American artist Thomas Worthington Whittredge was a leading member of the Hudson River School. He was a close friend of leading artists like Albert Bierstadt and Sanford Robinson Gifford. Although he was not well known by the public, he is widely regarded as one of the most influential artists of the American Art Movement. His works have a distinctive style that is easily recognisable.
Whittredge was a member of the National Academy of Design before the Civil War. After being rejected from service, he began a successful career in landscape painting. During his first trip to the West, he worked on raising money and designing clothes for the soldiers. He was elected to serve as president of the National Academy of Design in 1874. His paintings were often of natural light or of woodland interiors.
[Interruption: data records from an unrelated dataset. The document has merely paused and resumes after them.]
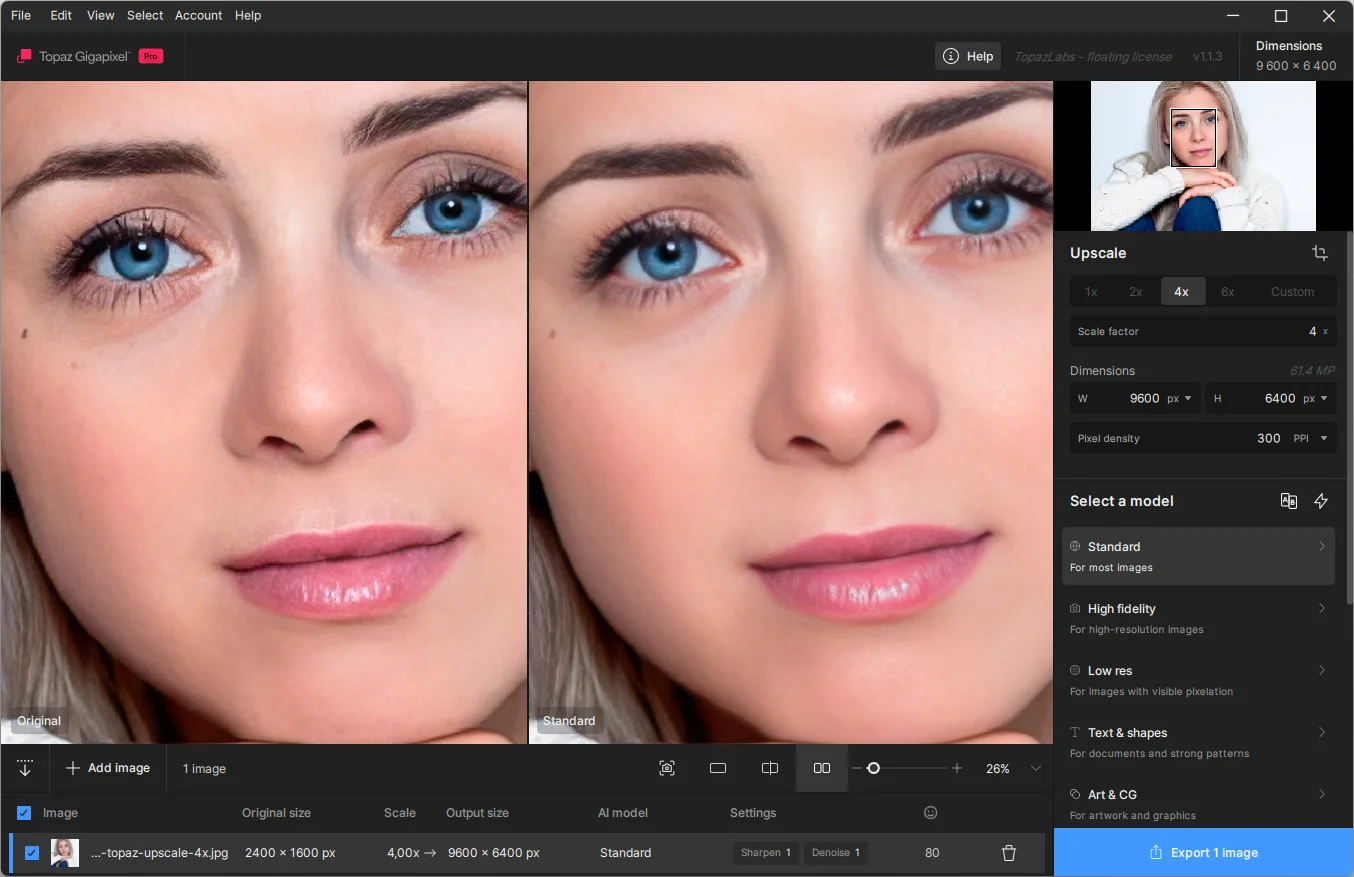This screenshot has width=1354, height=877.
Task: Switch to split slider view mode
Action: coord(770,768)
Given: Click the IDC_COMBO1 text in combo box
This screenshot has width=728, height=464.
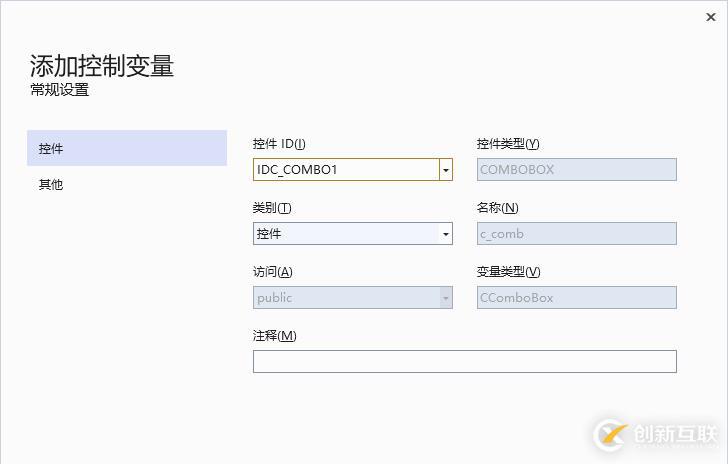Looking at the screenshot, I should [298, 170].
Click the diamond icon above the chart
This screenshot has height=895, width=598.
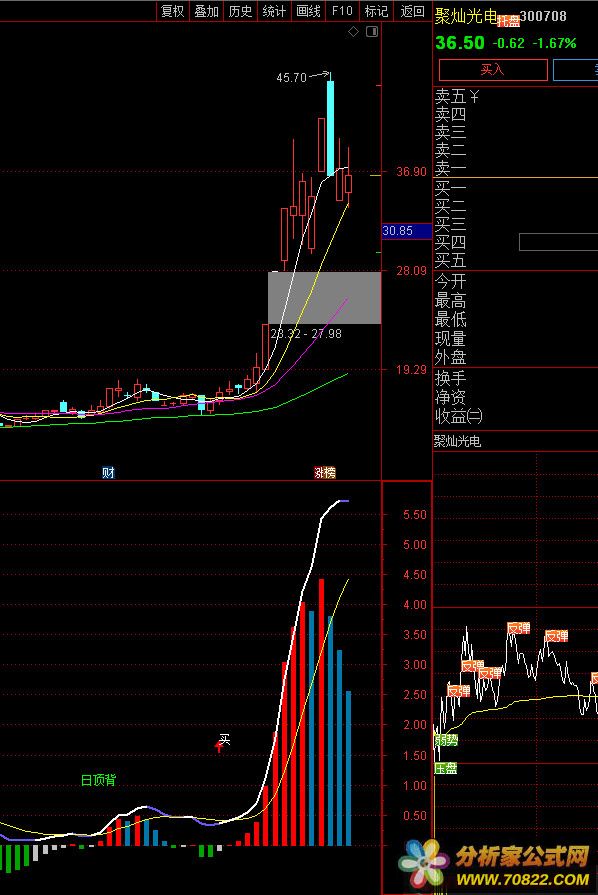353,31
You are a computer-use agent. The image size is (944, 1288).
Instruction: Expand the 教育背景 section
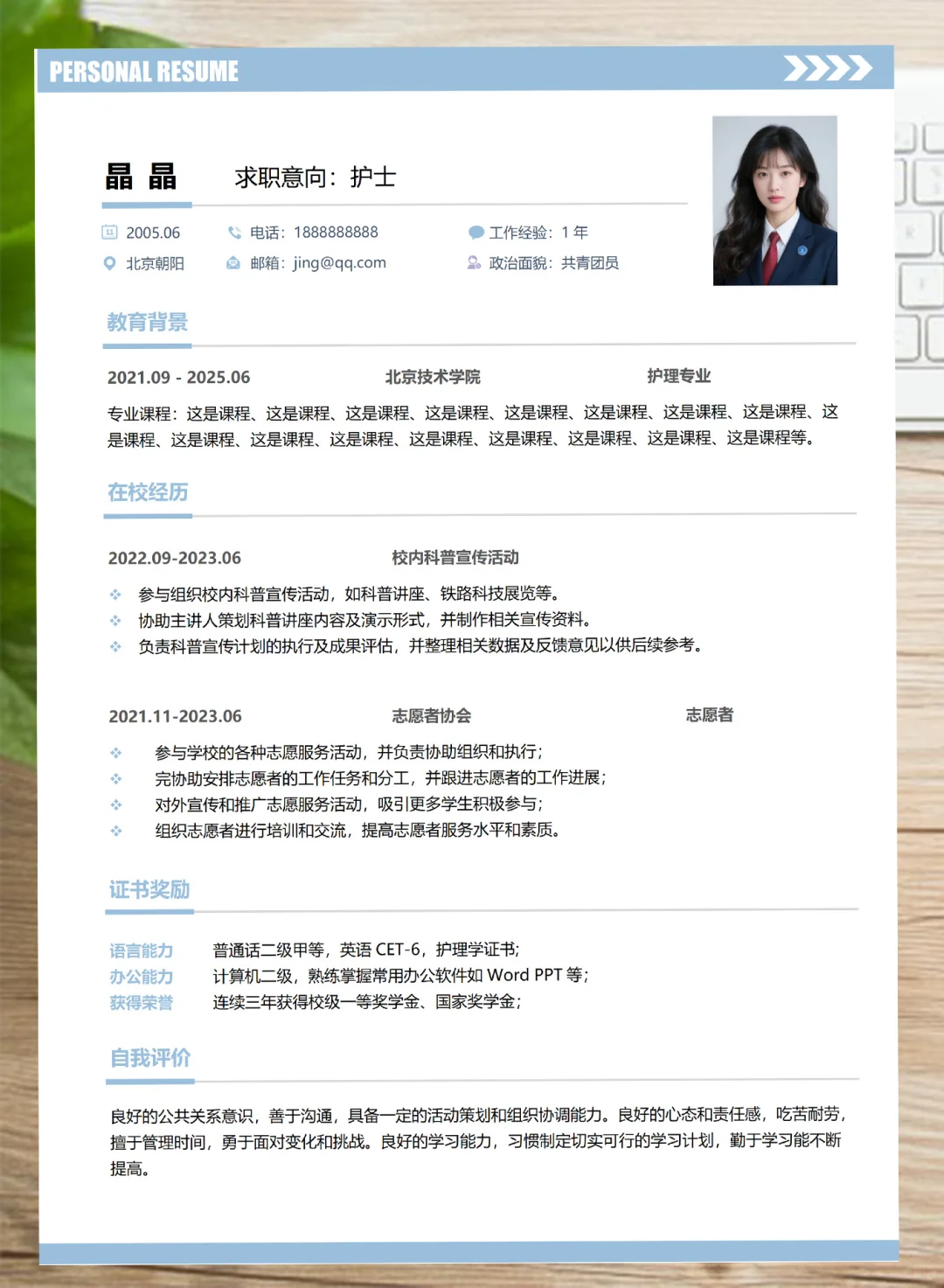tap(147, 322)
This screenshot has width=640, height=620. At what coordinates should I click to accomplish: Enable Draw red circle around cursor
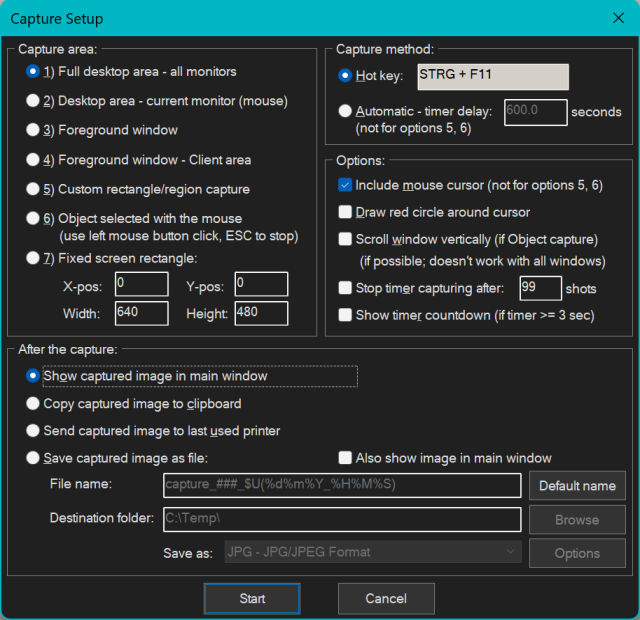point(346,212)
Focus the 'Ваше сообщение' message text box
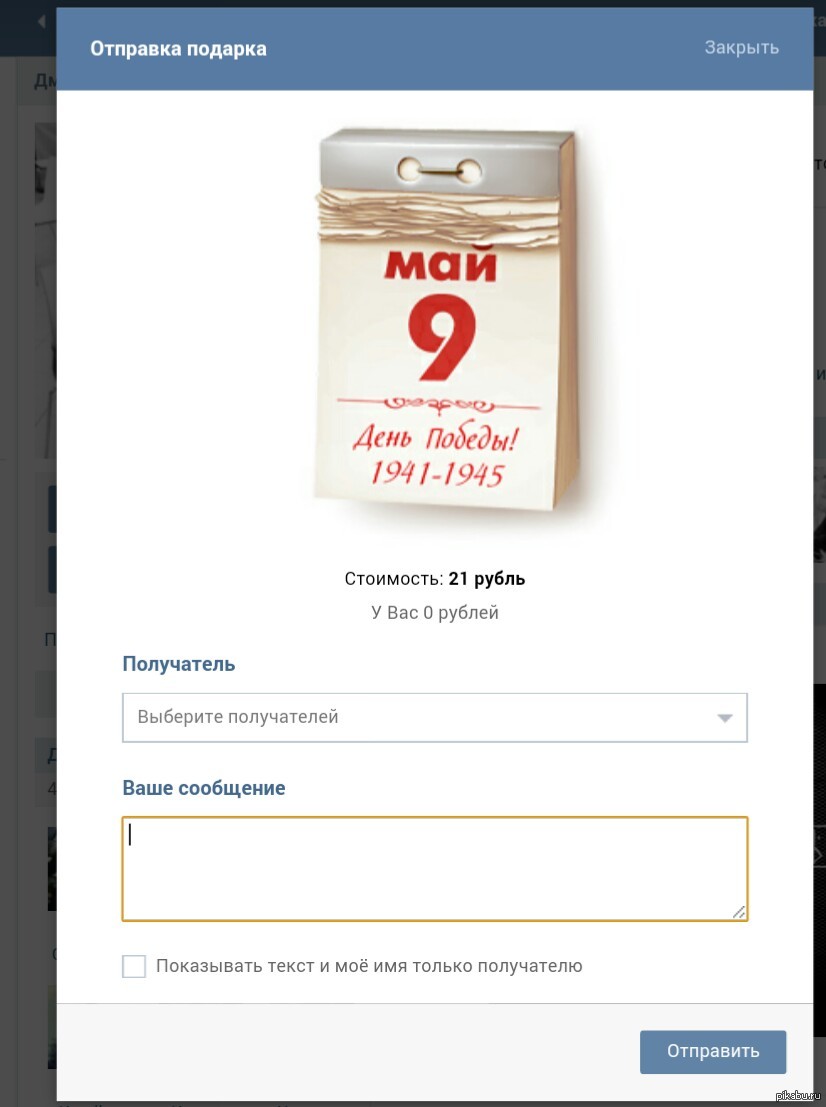This screenshot has height=1107, width=826. pos(435,869)
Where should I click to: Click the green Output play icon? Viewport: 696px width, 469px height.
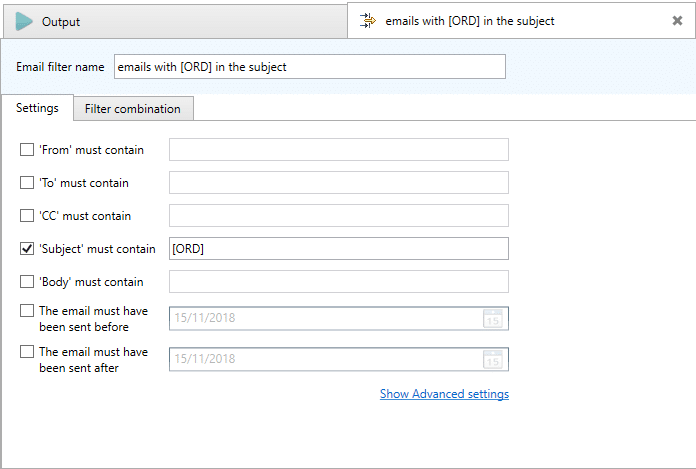24,21
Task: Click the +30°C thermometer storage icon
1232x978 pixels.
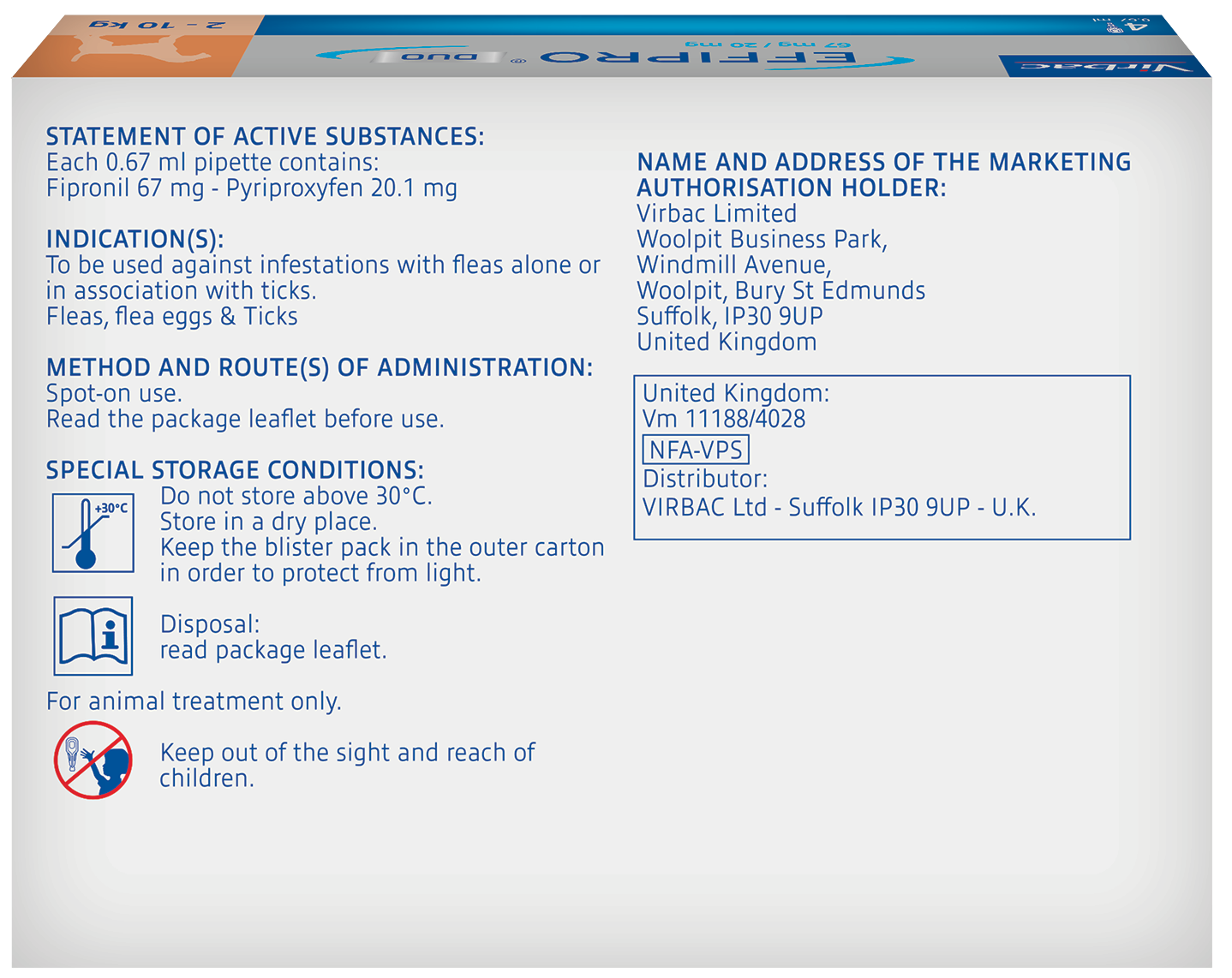Action: pos(93,533)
In the fall of 1877, Whittredge traveled to Newport, Rhode Island, where he was influenced by French painter Charles-Francois Daubigny, a forerunner of impressionism. The landscape painters Daubigny and Asher Durand were important influences on Whittredge, and his own work became an extension of theirs.
In 1878, Whittredge published his autobiography, "A Life in Pictures" in the journal of the Brooklyn Museum. It was later republished in 1969, when the author's autobiography was a bestseller. After the publication of the book, Whittredge moved to Summit, New Jersey, where he continued to paint. He died there on October 6, 1910. His paintings can be found in various museums, including the Metropolitan Museum of Art in New York and the Smithsonian American Art Museum in Washington, DC.